Y’a de la friture

  Texte 188 ≈ Sortir du vide ≈ journal vrai/faux de Sophie Poirier ≈
« Mais comme il est difficile d’être ce que nous sommes… », ai-je pensé ce matin (…)


« Mais comme il est difficile d’être ce que nous sommes… », ai-je pensé ce matin en écoutant ces oiseaux de corneilles bailler à mon réveil – et ce cri qu’elles ont qui fait penser à la mort qui approche – « …et donc ça va durer comme ça, à se relever à tomber à se relever à tomber, et puis y croire et ensuite douter et revenir au départ. »

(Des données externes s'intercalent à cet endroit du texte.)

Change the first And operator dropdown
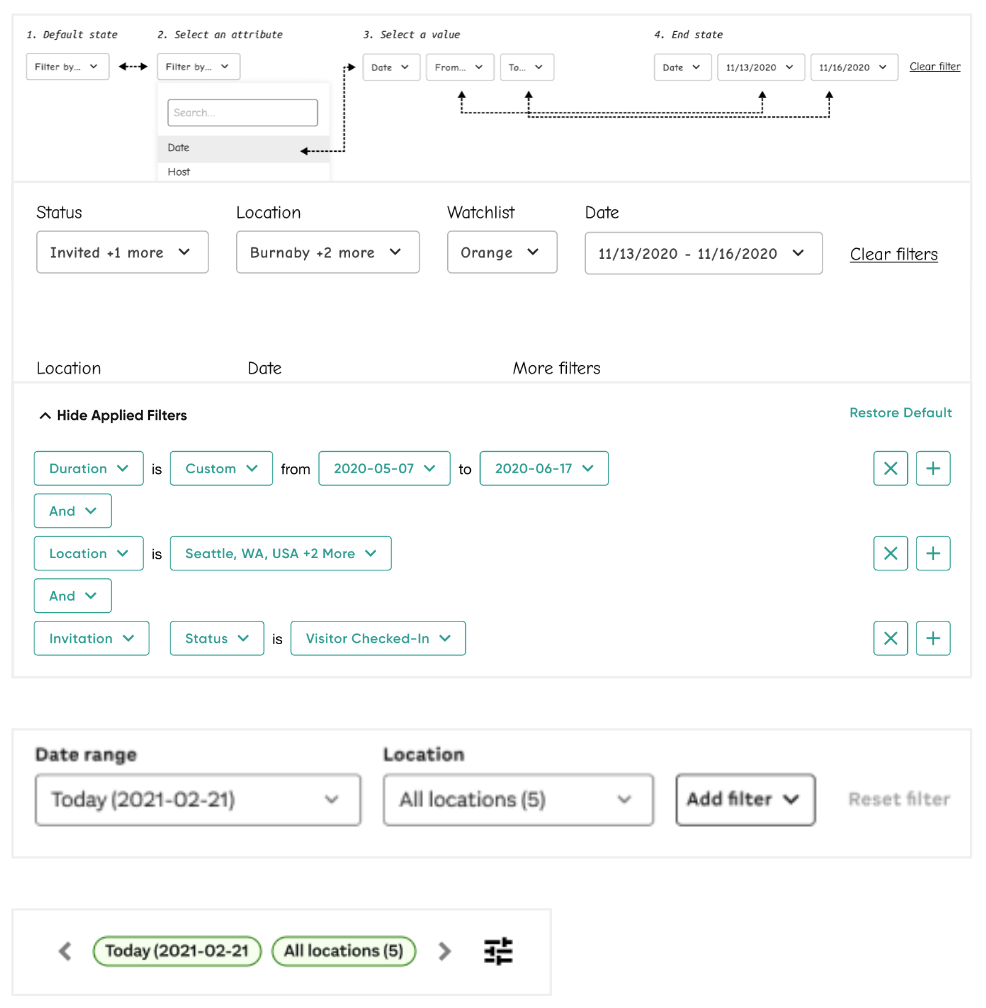986x1008 pixels. [72, 511]
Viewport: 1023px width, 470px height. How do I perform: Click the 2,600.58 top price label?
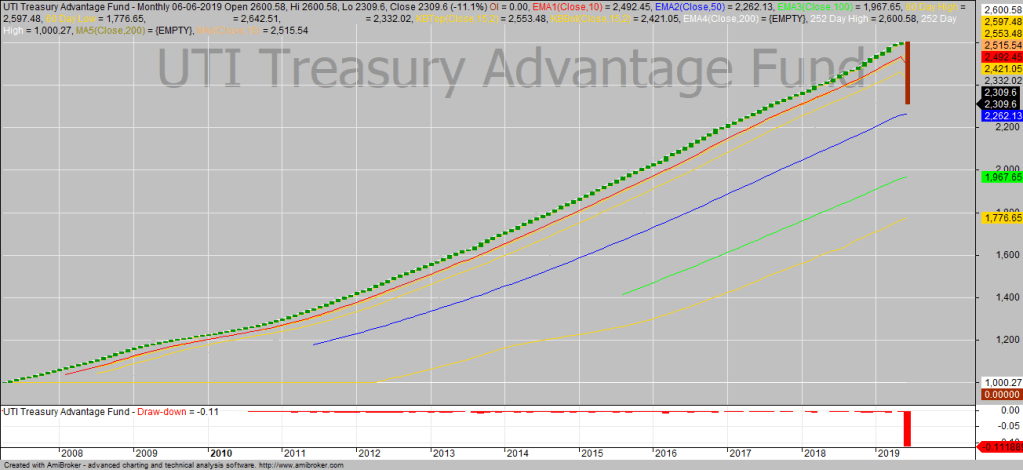point(1000,9)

Les corbeaux ensuite ont fait silence : ça y est, pour aujourd’hui le message était passé, mauvais augure façon moyen-âge.

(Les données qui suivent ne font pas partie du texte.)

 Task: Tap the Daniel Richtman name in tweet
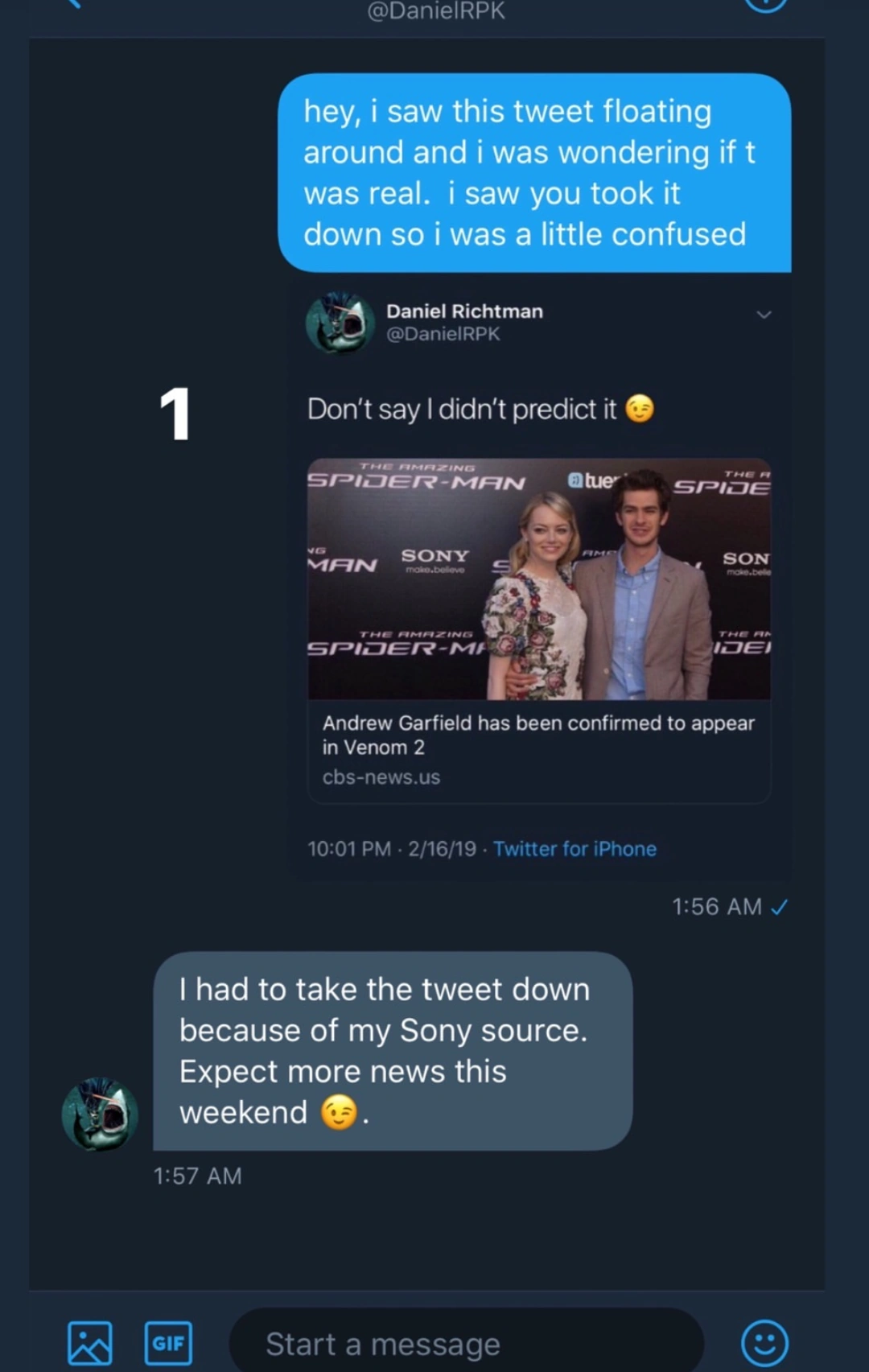464,311
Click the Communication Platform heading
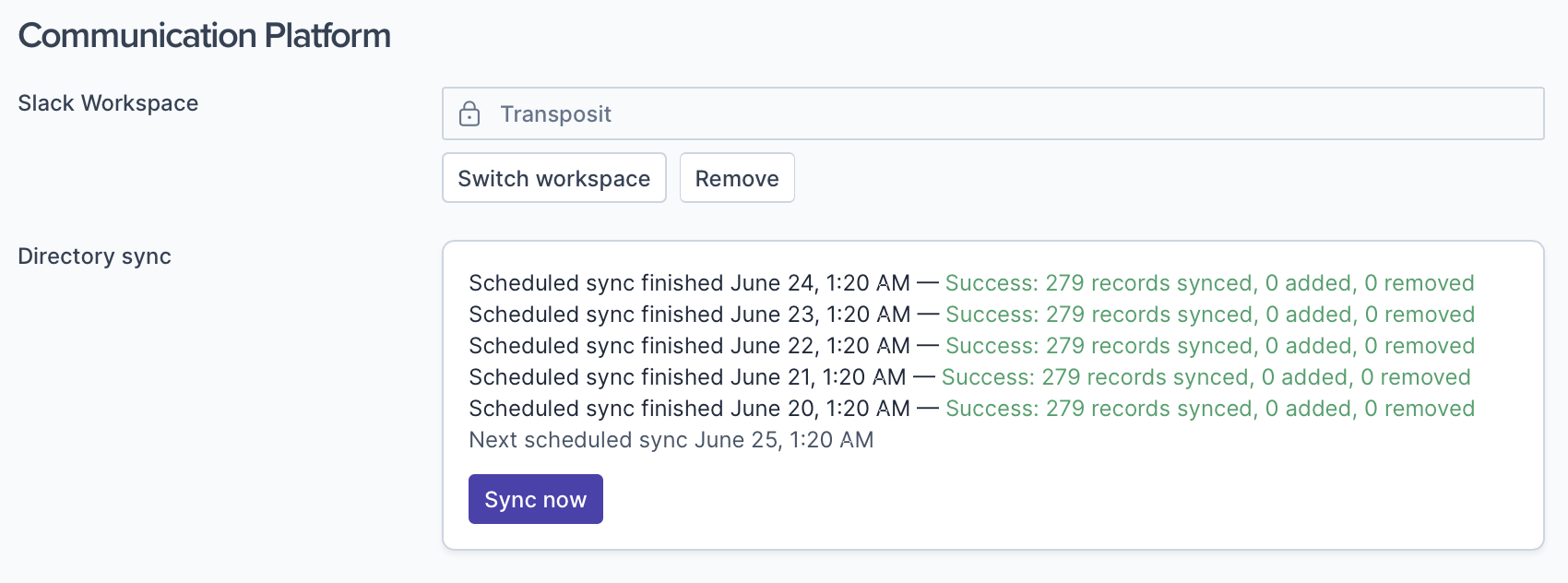This screenshot has width=1568, height=583. click(205, 36)
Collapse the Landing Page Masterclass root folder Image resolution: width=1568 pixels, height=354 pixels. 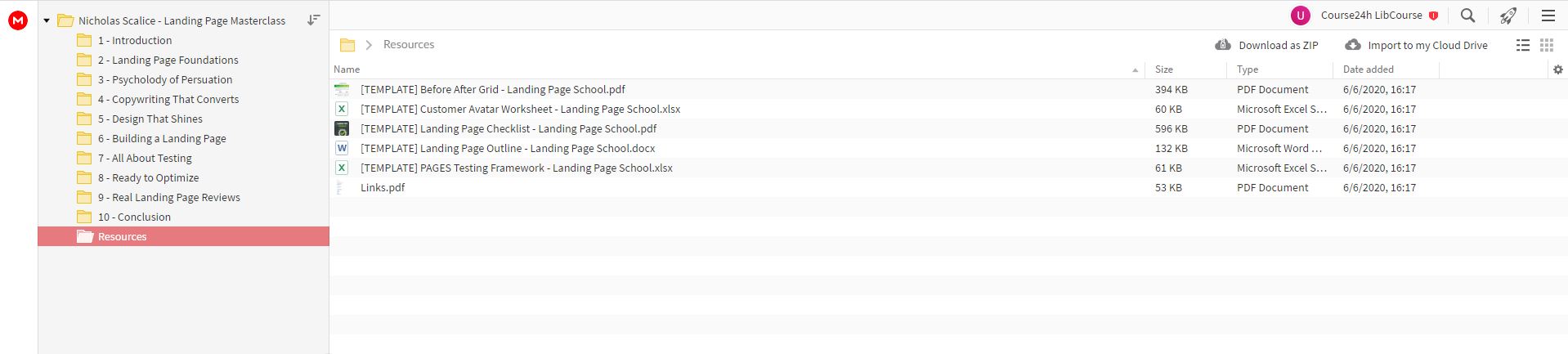[x=47, y=20]
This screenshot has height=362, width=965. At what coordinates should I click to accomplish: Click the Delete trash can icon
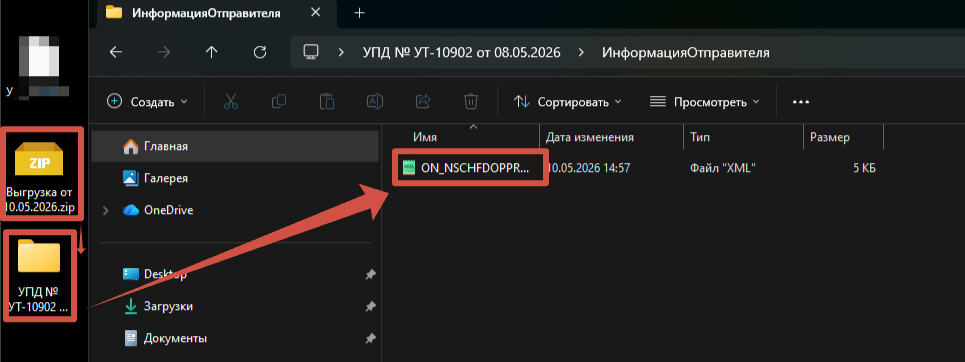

J’ai bu du café, belle lumière du matin à travers ma fenêtre, le voisin d’en face a posé des grosses fleurs roses sur son balcon. Au lieu d’une tartine au petit-déjeuner, je grignote des poissons en chocolat.

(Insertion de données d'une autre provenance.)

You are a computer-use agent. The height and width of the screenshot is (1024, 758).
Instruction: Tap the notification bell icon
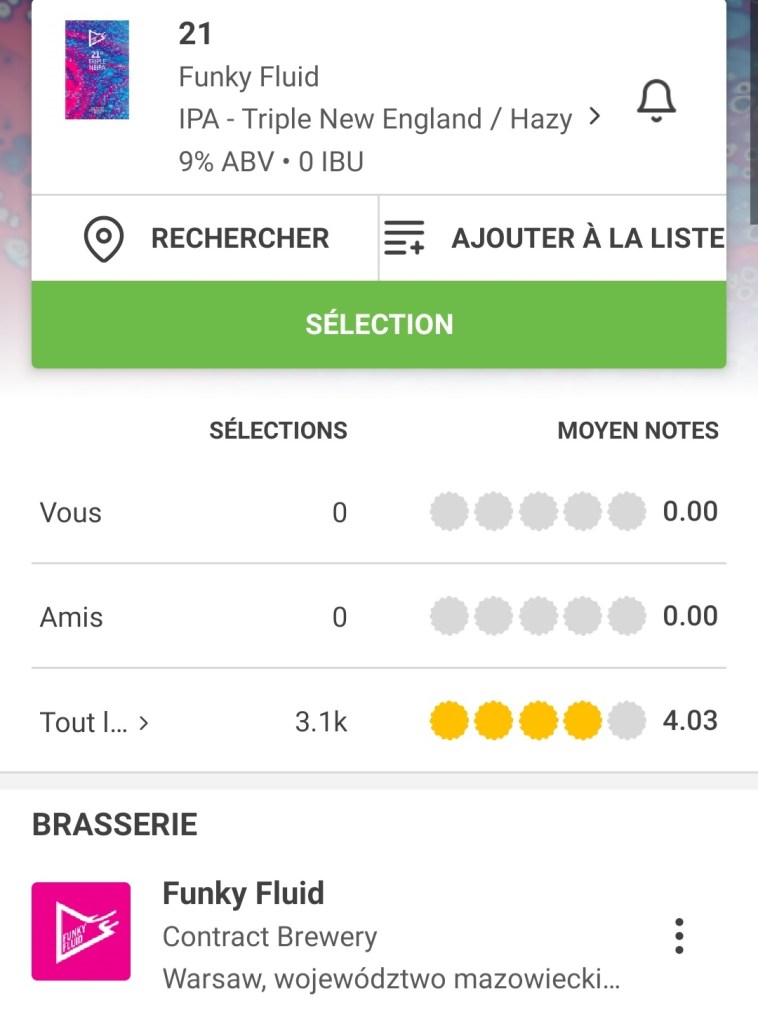pos(656,101)
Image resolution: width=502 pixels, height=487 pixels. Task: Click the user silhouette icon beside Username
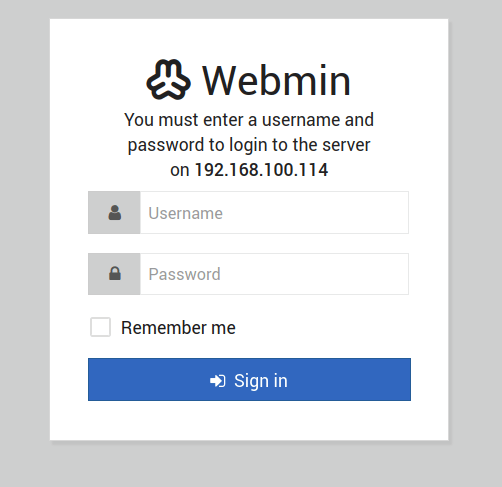(115, 213)
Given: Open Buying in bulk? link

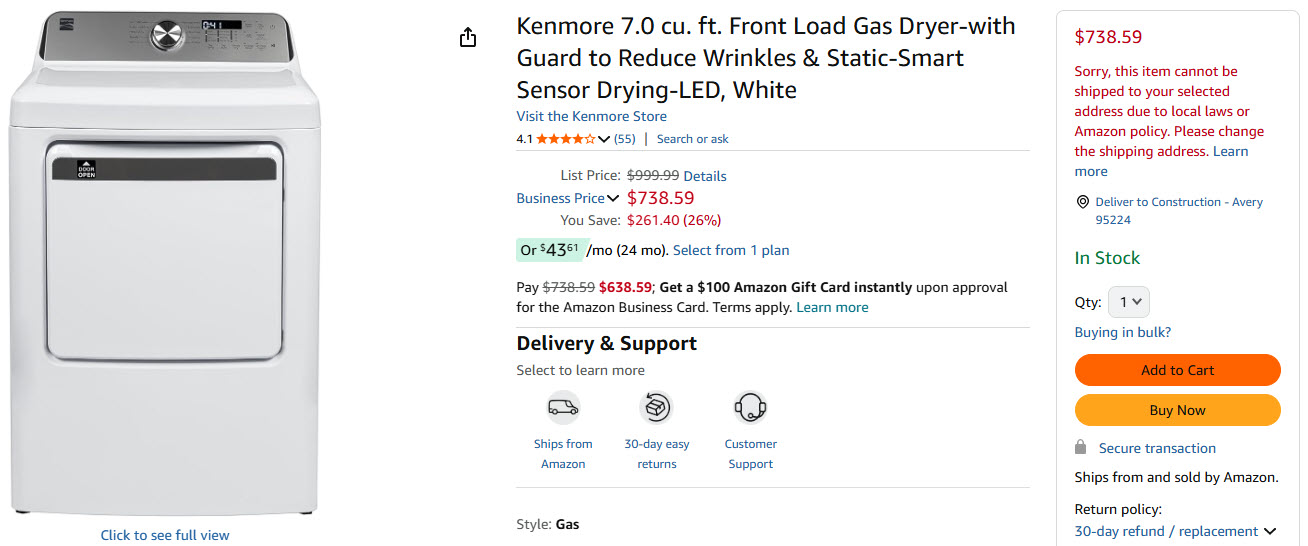Looking at the screenshot, I should click(x=1122, y=332).
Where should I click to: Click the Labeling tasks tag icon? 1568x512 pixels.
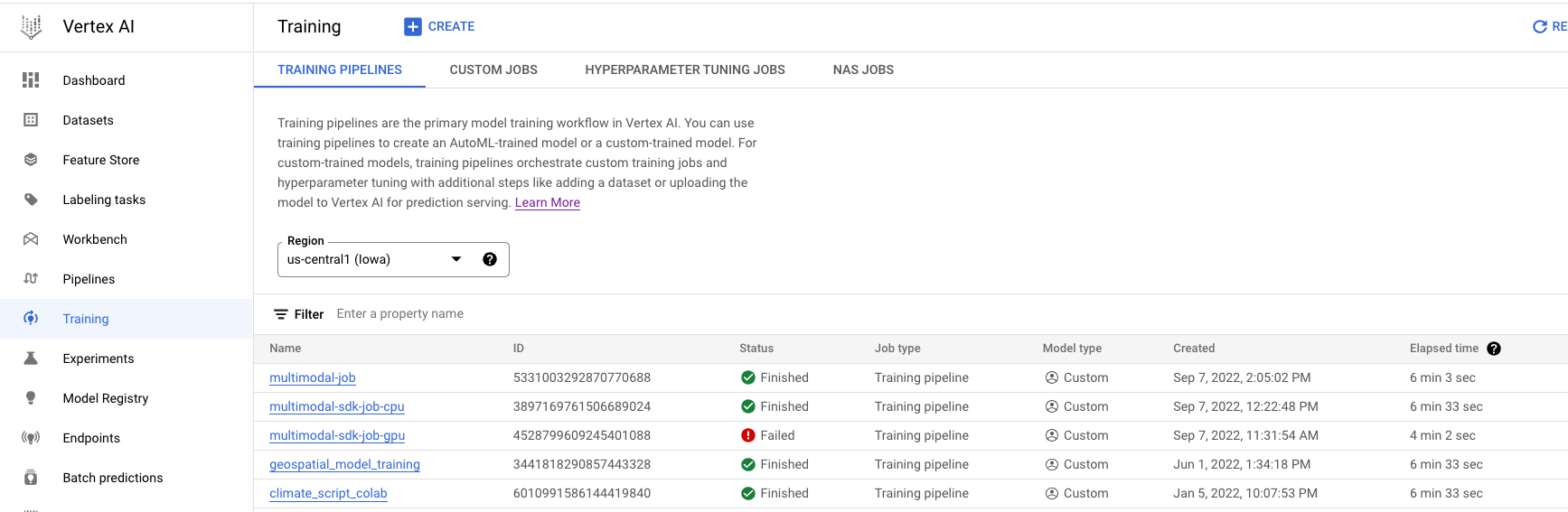click(31, 200)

« J’ai eu de l’enthousiasme, pourtant, à chaque fois que possible… », car je continuais à penser mes trucs sinistres tout en mangeant une tortue chocolat noir, « …mais ça n’est pas fini, allons, voyons, considérons que ça n’est que le début d’une vie intense ! », je sentais revenir la ferveur, « Oui, voilà, au diable la fatalité, quelle importance les ratés, vivons, vivons ! », j’avais chassé tous les présages et la panique parfois à commencer la journée, cette crevette pralinée était délicieuse, je fouillais fiévreusement dans le sachet de cette pêche chocolatée.
« Ah, comme il est difficile de résister à ce que nous sommes… », ai-je pensé en constatant qu’il était vide.

Vite fait bien fait, voilà comment j’avais noyé mes états d’âme.